> _Teks Dokumen_
»»

Mengawali belajar daring di kelas 9, beruntunglah kali ini sudah ada tugas-tugas yang diberikan guru lewat aplikasi belajar online. Tidak tiba-tiba diberi soal ulangan atau ujian, seperti waktu-waktu sebelumnya. Sepertinya para guru di sekolah anak saya sudah mulai siap dengan belajar online, namun belum sepenuhnya proses belajar-mengajar berlangsung dengan baik.
Apesnya, di saat mulai berjalan proses belajar daring, ponsel anak saya rusak. Mati total. Paniklah si anak masa kini, masa milenial ini, yang hidupnya tak bisa lepas dari ponsel alias smartphone. Saya pun segera meluncur ke tukang servis HP di dekat rumah. Beberapa hari menunggu, eh, si abang tukang servis mengatakan, ponselnya rusak parah dan harus ada banyak penggantian suku cadang ini dan itu.
Saya lalu mencoba ke tukang servis ponsel lainnya. Sama jawabannya. Ponsel mati total, rusak mesin dan LCD-nya pun harus diganti. Biayanya tidak sedikit menurut si abang tukang servis. Untuk mendapatkan jawaban yang lebih meyakinkan, segeralah saya meluncur ke service center resmi dari merek ponsel anak saya. Benar juga. Diagnosisnya mirip, bahkan lebih berat biaya servisnya. Jika ingin ponsel benar-benar hidup saya harus menebusnya dengan harga yang tinggi, hampir menyamai harga ponsel yang baru.
Sedihlah anak saya, ponselnya belum bisa diservis alias belum bisa hidup kembali. Bersamaan dengan itu pun, proses belajar daring terus berjalan, tak berhenti, dan harus diikuti anak saya, juga anak-anak lain di seluruh penjuru tanah air. Belum punya uang untuk membeli ponsel baru maka saat ini anak saya untuk sementara waktu memakai ponsel saya.
Jadi, saat ini satu ponsel untuk berdua. Bergantianlah saya dan anak saya, sampai malam ini, saat tulisan ini saya buat, 15 Agustus 2020. Saya mengatakan kepada anak, tunggulah beberapa waktu lagi, semoga ada rezeki untuk membeli ponsel baru.
Ini sekadar contoh dari pengalaman pribadi bahwa ada kendala pada perangkat atau gawai untuk belajar online di rumah. Masih beruntung anak saya, meski ponselnya rusak, bisa menggunakan ponsel saya. Atau bisa menggunakan ponsel kakaknya, juga bisa memakai ponsel istri saya.

««

> _Entri Tersimpan_
»»

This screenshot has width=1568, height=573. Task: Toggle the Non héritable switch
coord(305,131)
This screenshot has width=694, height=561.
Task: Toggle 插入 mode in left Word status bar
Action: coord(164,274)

««

> _Tujuan Latihan_
Lanjutkan tulisan tentang ponsel anak yang rusak saat belajar daring, dimulai setelah kalimat terakhirnya.

> _Jawaban Tugas_
Bagaimana jika dalam satu rumah hanya ada satu ponsel? Bagaimana jika dalam satu rumah bahkan tidak ada yang punya ponsel? Hal tersebut saya yakin sudah dipikirkan oleh pemerintah atau para ahli terkait. Belajar di rumah memang merupakan keterpaksaan karena pandemi dan tentu saja banyak tantangan harus diatasi.
Selain ponsel, pulsa pun memberi pengaruh besar pada kesuksesan belajar di rumah. Konsumsi pulsa bisa meningkat drastis seandainya belajar-mengajar benar-benar sempurna diterapkan, misalnya harus mengakses aplikasi yang memungkinkan guru-murid bertatap muka di layar ponsel atau laptop, berlama-lama berjam-jam misalnya.
Beberapa guru menyiasati hal ini dengan memberikan tugas-tugas melalui WA atau lewat aplikasi lain tanpa tatap muka, cukup mengerjakan di rumah, seperti ketika kita buka email. Anak tinggal mengerjakan tugas atau ulangan di aplikasi tersebut. Jika ada tugas meringkas materi pelajaran maka anak saya memotret hasil ringkasannya dan mengirimkan kepada guru melalui WA.
Berdasarkan pengalaman pribadi tersebut saya mencoba berpendapat begini. Subsidi pulsa untuk pelajar maupun guru sangatlah membantu proses belajar-mengajar daring atau PJJ. Besarnya tergantung pada target pemerintah atau guru itu sendiri. Apakah targetnya mau all out menggunakan aplikasi yang memungkinkan guru-murid berinteraksi tatap muka secara online, atau cukup memanfaatkan WA dan aplikasi yang hanya untuk mengirimkan instruksi tugas secara online.
Nah, di situlah kira-kira besar kecilnya subsidi pulsa bisa dipertimbangkan. Jika ingin sempurna belajar daringnya maka subsidinya tentu sangat besar. Sebaliknya, jika belajar daringnya sebatas "yang penting ada proses belajar-mengajar" maka subsidinya bisa lebih ditekan. Silakan pemerintah yang memikirkan berapa besaran subsidinya, tapi segeralah cairkan, agar pelajar, guru, dan orangtua lebih merasa ringan dalam merogoh kocek demi pendidikan di masa pandemi ini.